Die Royal Bank of Scotland (RBS) zahlt nach Angaben des US-Justizministeriums 4,9 Milliarden Dollar für Fehlverhalten im Vorfeld der Finanzkrise. Das Ministerium und die Bank einigten sich nun endgültig auf eine entsprechende Vergleichszahlung. Das britische Geldhaus hatte die Strafe, die letztlich deutlich günstiger ausgefallen war als von vielen Experten erwartet, bereits im Mai verkündet und im zweiten Quartal in seiner Bilanz verbucht.
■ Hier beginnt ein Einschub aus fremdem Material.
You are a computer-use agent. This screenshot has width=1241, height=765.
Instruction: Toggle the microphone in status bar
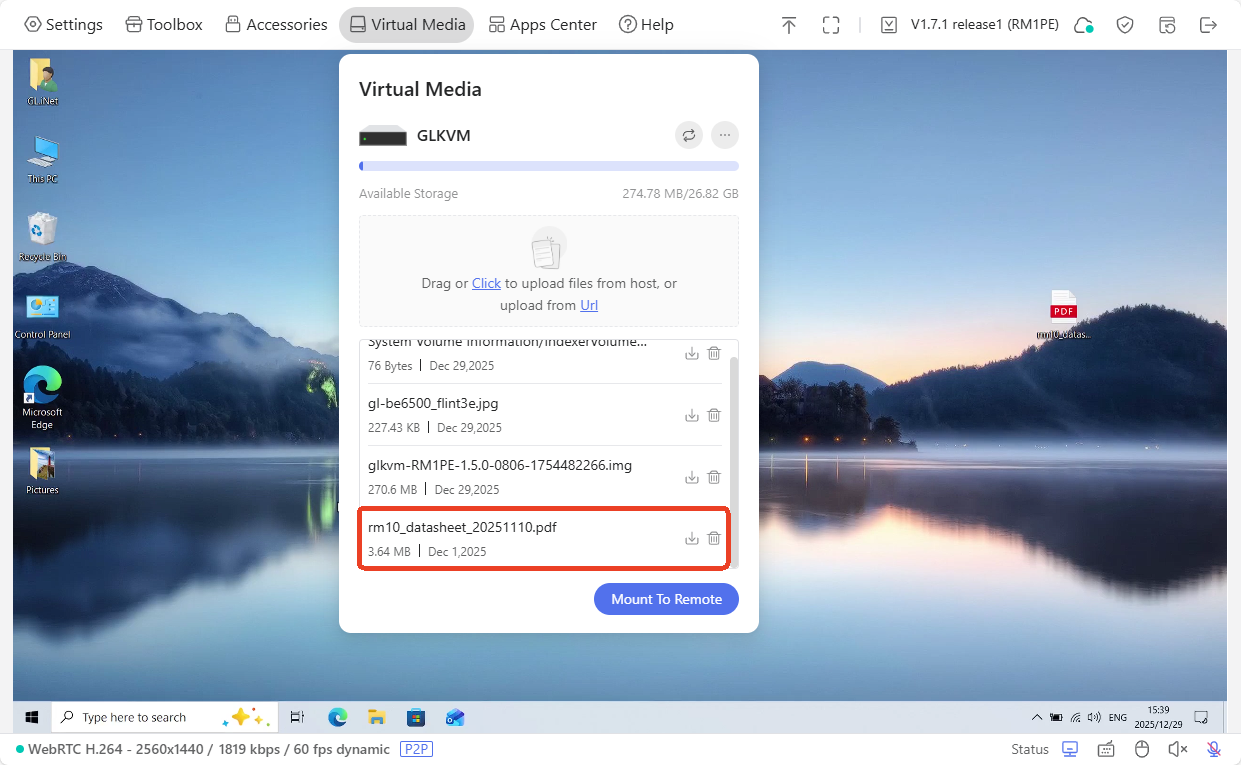pyautogui.click(x=1213, y=749)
Durch den Vergleich wird der Streit um Hypothekengeschäfte zwischen den Jahren 2005 und 2008 beigelegt. Die US-Regierung wirft dem britischen Geldhaus vor, Kunden in den Jahren vor der Finanzkrise in die Irre geführt zu haben. Wie viele Konkurrenten damals auch verkaufte die RBS toxische Wertpapiere, die bei Investoren zu hohen Verlusten führten und mit die Finanzkrise auslösten.

Dem Ministerium zufolge hat die Bank die Anschuldigungen zurückgewiesen und auch kein Fehlverhalten eingeräumt. RBS-Chef Ross McEwan sagte, derart inakzeptables Verhalten, wie es die US-Behörden beschreiben, könne es heute in seiner Bank nicht mehr geben.

Andere Banken kosteten solche Vergehen deutlich mehr – die Deutsche Bank etwa einigte sich Anfang 2017 in einem ähnlichen Fall mit den US-Behörden auf eine Zahlung von insgesamt 7,2 Milliarden Dollar. Die Bank of America schloss im August 2014 einen Rekordvergleich über fast 17 Milliarden Dollar wegen fauler Deals vor der Finanzkrise.

Die RBS kündigte an, seinen Eignern erstmals seit seiner milliardenschweren Rettung durch den Staat 2008 eine Dividende auszuzahlen.